Perth Machine Learning Group, Perth, WA, 6000, Australia.
School of Medicine and Public Health, University of Newcastle, Callaghan, NSW, 2308, Australia.
Sci Rep. 2021 Aug 19;11(1):16917. doi: 10.1038/s41598-021-96067-3.
Differential cell counts is a challenging task when applying computer vision algorithms to pathology. Existing approaches to train cell recognition require high availability of multi-class segmentation and/or bounding box annotations and suffer in performance when objects are tightly clustered. We present differential count network ("DCNet"), an annotation efficient modality that utilises keypoint detection to locate in brightfield images the centre points of cells (not nuclei) and their cell class. The single centre point annotation for DCNet lowered burden for experts to generate ground truth data by 77.1% compared to bounding box labeling. Yet centre point annotation still enabled high accuracy when training DCNet on a multi-class algorithm on whole cell features, matching human experts in all 5 object classes in average precision and outperforming humans in consistency. The efficacy and efficiency of the DCNet end-to-end system represents a significant progress toward an open source, fully computationally approach to differential cell count based diagnosis that can be adapted to any pathology need.
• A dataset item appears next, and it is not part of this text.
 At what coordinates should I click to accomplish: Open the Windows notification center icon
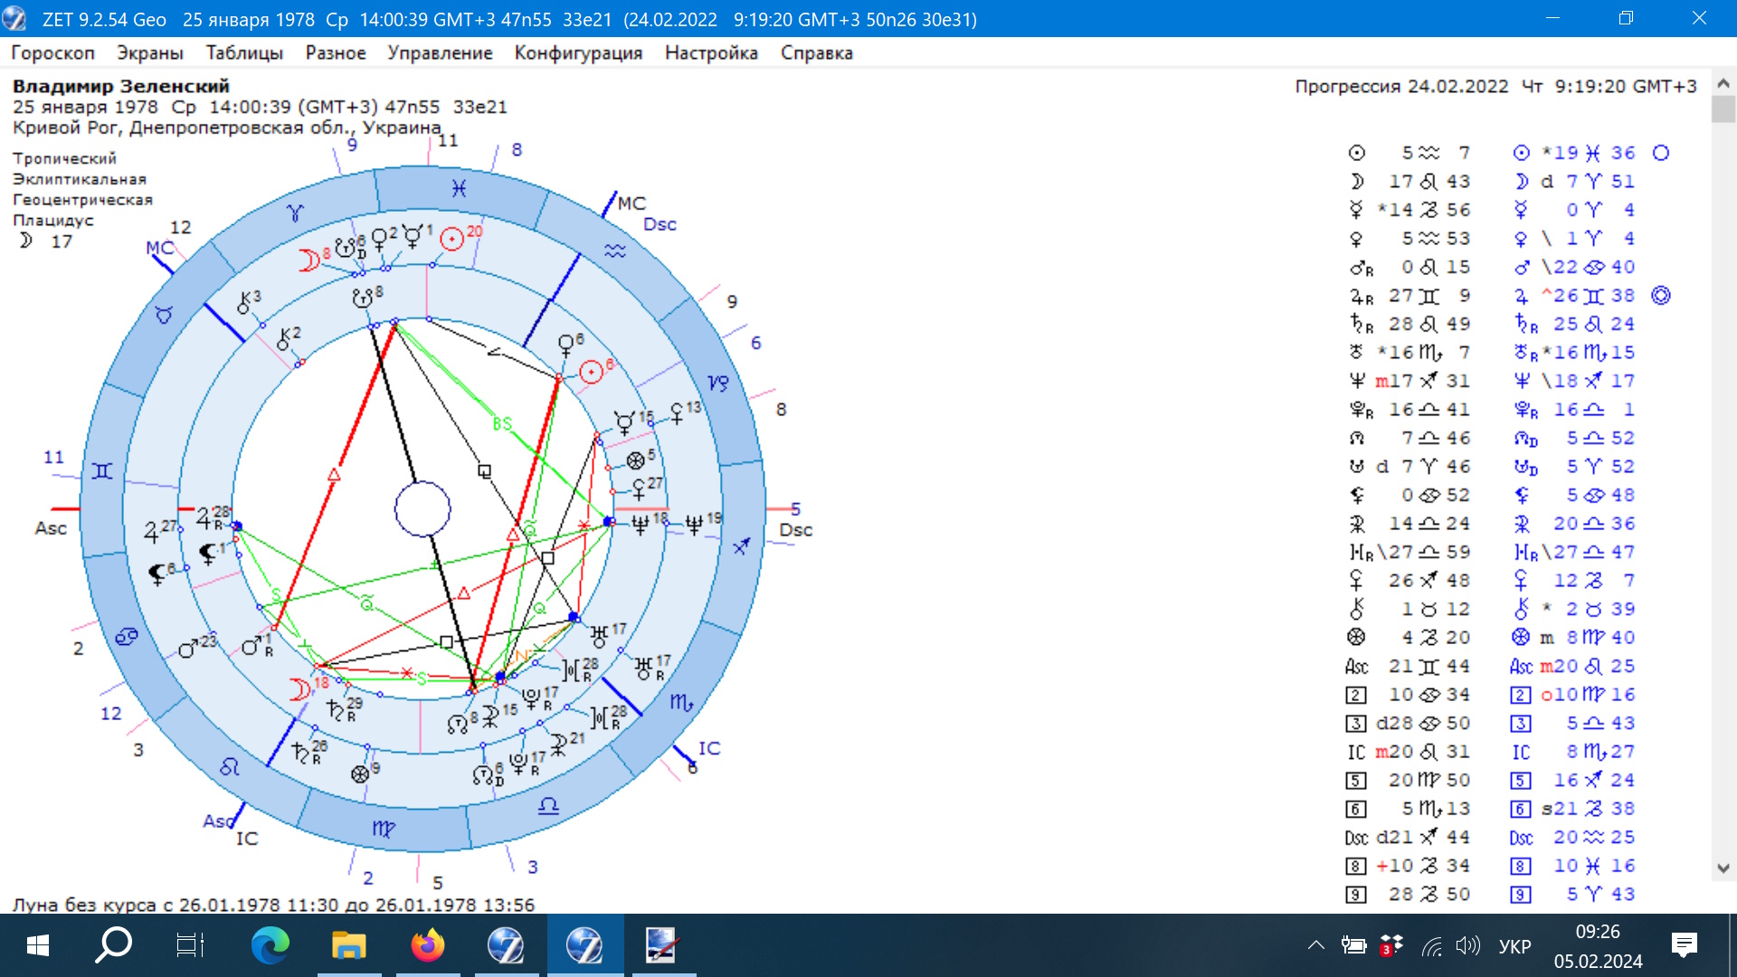(1685, 946)
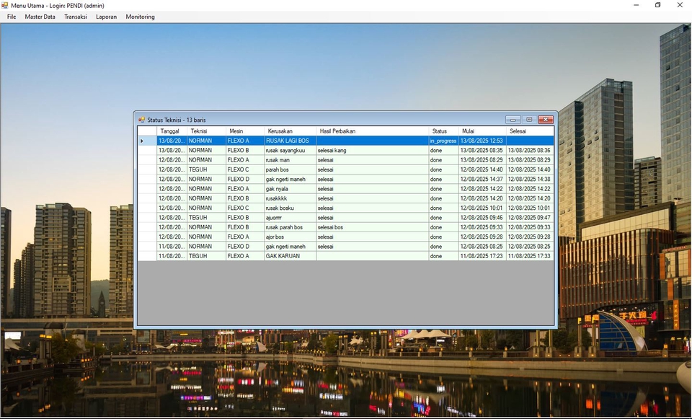Open the Laporan menu
692x419 pixels.
coord(106,17)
当将计算机视觉算法应用于病理学时,细胞差异计数是一项具有挑战性的任务。现有的细胞识别训练方法需要多类别分割和/或边界框注释的高可用性,并且在对象紧密聚集时性能会受到影响。我们提出了差分计数网络(“DCNet”),这是一种高效的注释模式,利用关键点检测在明场图像中定位细胞(非细胞核)的中心点及其细胞类别。与边界框标记相比,DCNet 的单个中心点注释将专家生成真实数据的负担降低了 77.1%。然而,当 DCNet 基于全细胞特征在多类别算法上进行训练时,中心点注释仍然能够实现高精度,在平均精度方面与人类专家匹配,在一致性方面优于人类专家。DCNet 端到端系统的有效性和效率代表了在基于差异细胞计数的开源、完全计算方法诊断方面的重大进展,该方法可以适应任何病理学需求。